Extracted information:
• • • • • • •

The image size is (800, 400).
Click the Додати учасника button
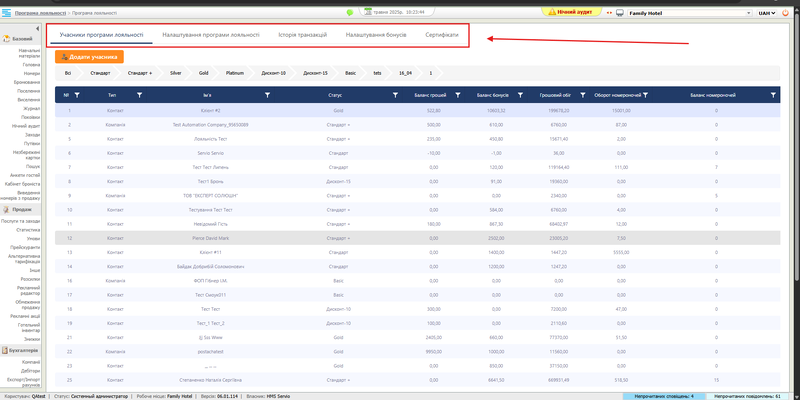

• • • • • • •

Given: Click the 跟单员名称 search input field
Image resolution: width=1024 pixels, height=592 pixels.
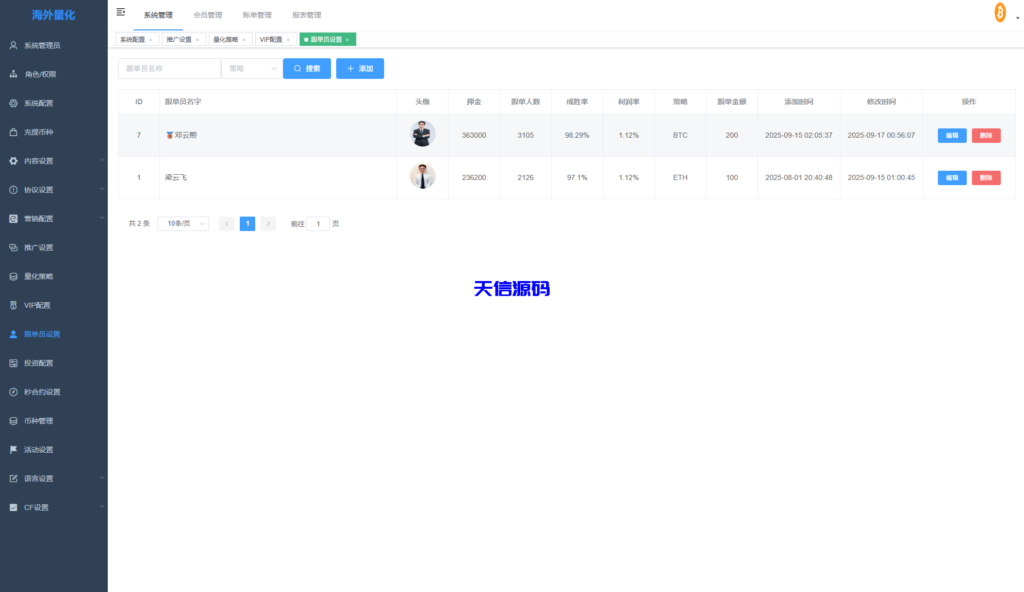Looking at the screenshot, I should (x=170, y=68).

• • • • • • •

Find every line in the records that uses the string "Click", then copy it.

Task solution:
Click the Додати учасника button
Given: Click the 跟单员名称 search input field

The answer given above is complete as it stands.